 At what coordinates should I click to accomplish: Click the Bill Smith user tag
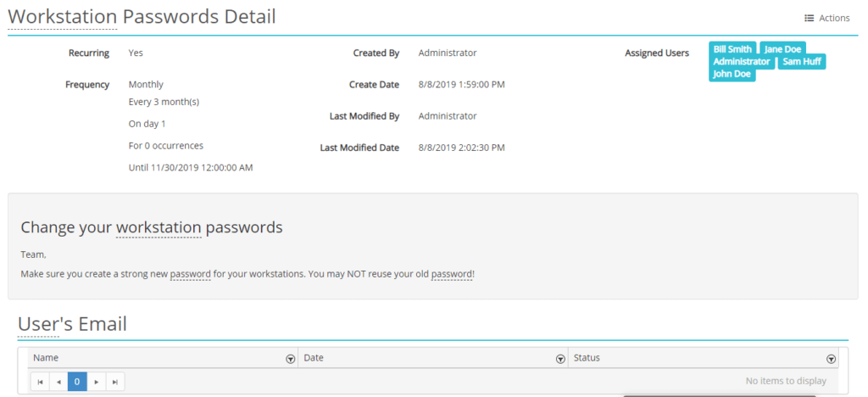732,49
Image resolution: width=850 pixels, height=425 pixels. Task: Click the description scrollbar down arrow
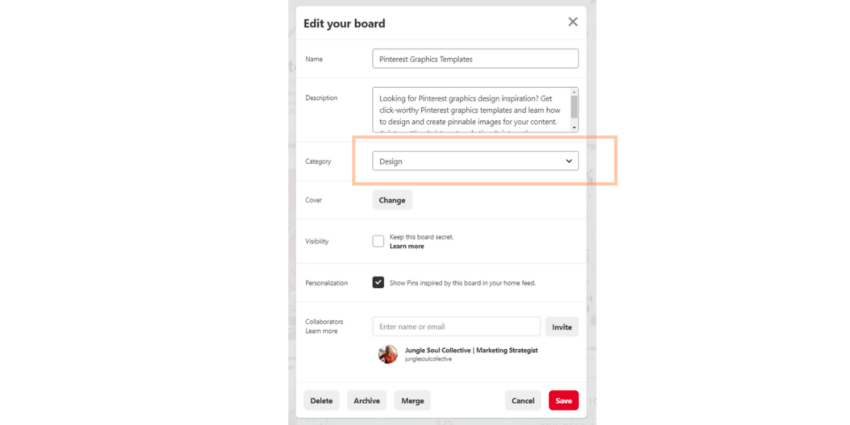574,127
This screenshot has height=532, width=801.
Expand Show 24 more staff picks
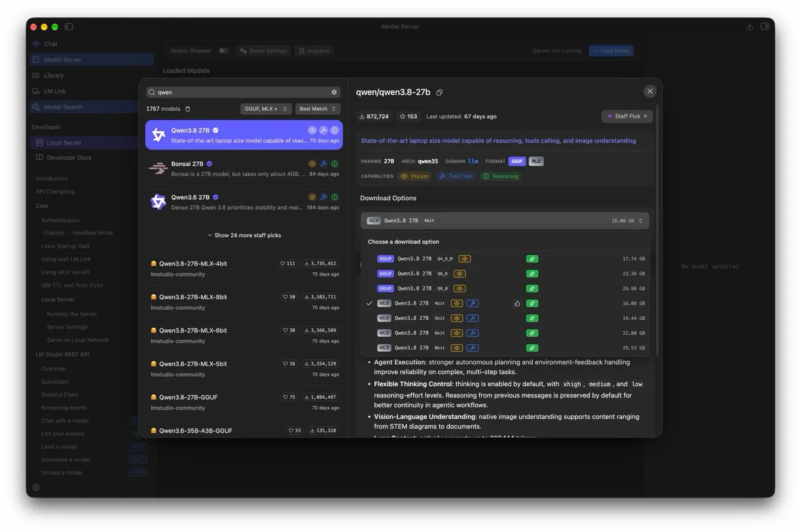(244, 235)
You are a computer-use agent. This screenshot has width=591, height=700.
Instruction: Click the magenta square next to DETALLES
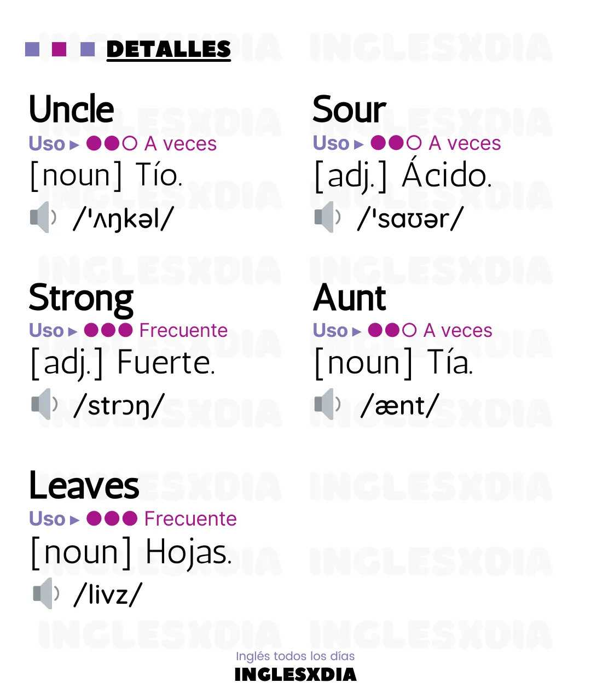pyautogui.click(x=59, y=49)
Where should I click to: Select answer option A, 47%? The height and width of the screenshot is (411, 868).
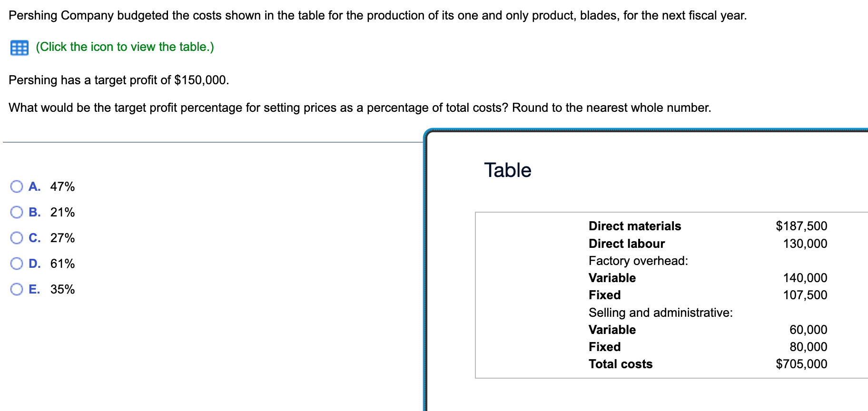coord(16,187)
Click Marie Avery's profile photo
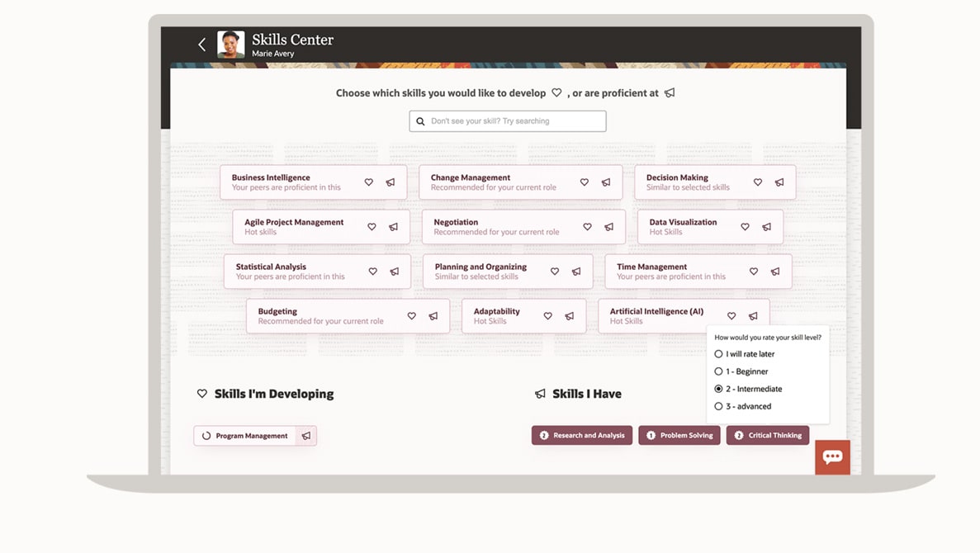 (231, 45)
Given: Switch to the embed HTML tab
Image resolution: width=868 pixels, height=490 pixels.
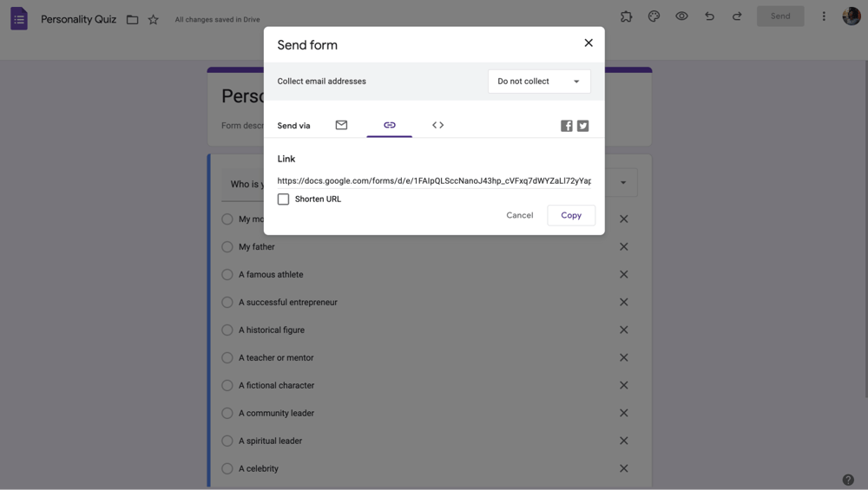Looking at the screenshot, I should click(437, 126).
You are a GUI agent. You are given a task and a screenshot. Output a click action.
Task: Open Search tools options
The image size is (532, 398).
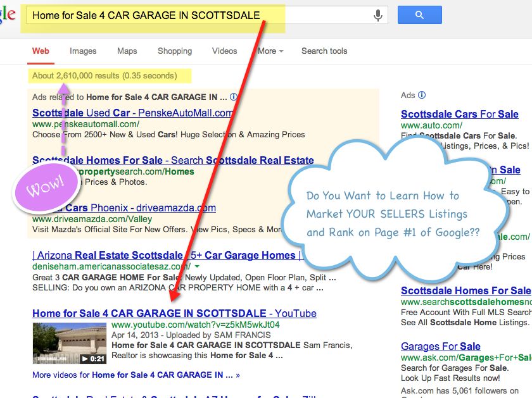(x=324, y=51)
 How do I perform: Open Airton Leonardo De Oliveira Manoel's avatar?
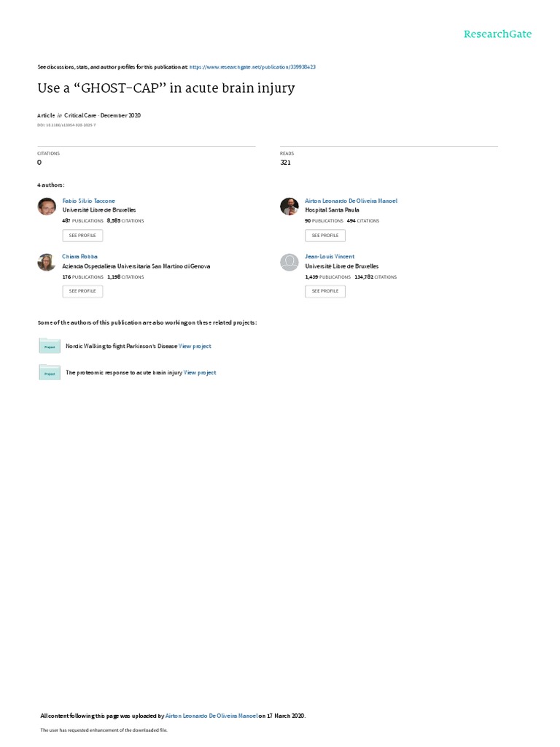click(x=289, y=206)
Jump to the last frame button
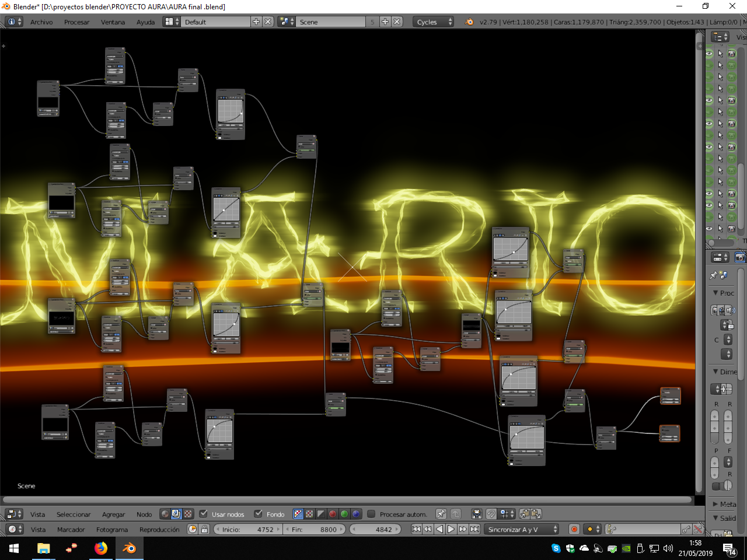The width and height of the screenshot is (747, 560). [474, 529]
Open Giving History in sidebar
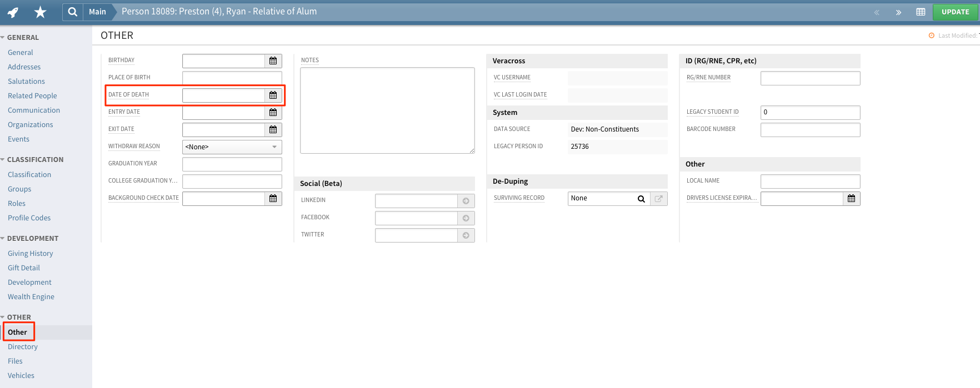The height and width of the screenshot is (388, 980). tap(31, 254)
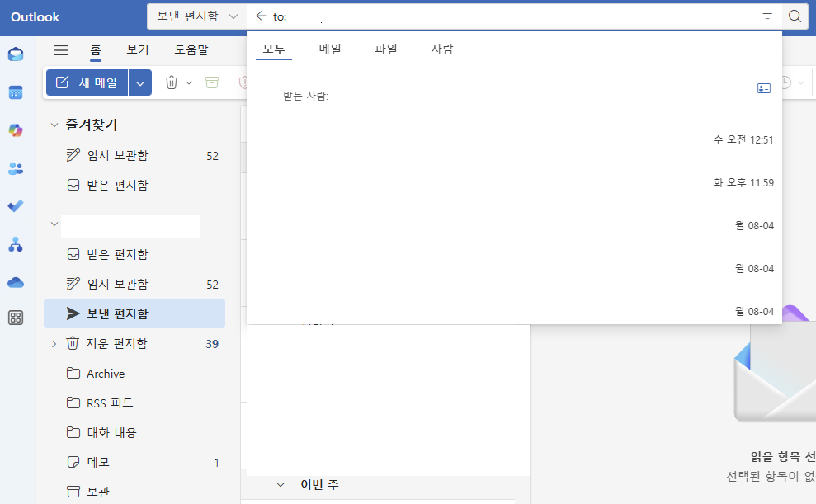The width and height of the screenshot is (816, 504).
Task: Click the back arrow in the search bar
Action: (259, 16)
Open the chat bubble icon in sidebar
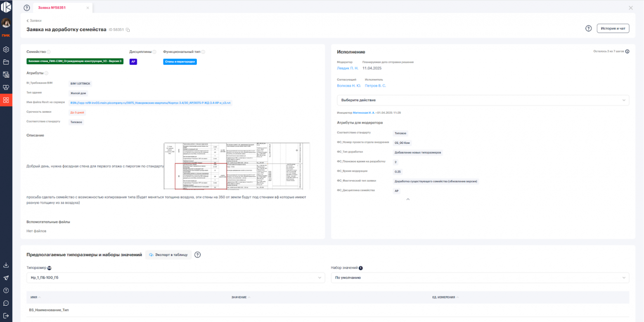Image resolution: width=644 pixels, height=322 pixels. (x=6, y=303)
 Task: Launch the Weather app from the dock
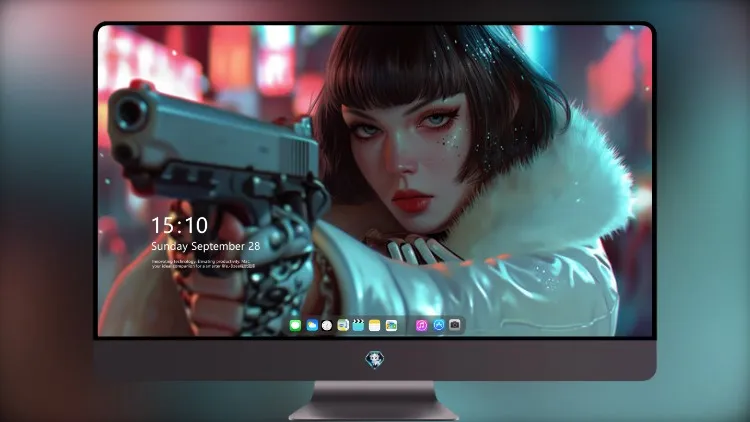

□ □ □ □ □

The problem
Look through the listing above and copy each line where the string "This" occurs.

Task answer
This screenshot has height=532, width=801.
You are a computer-use agent. This screenshot has width=591, height=700.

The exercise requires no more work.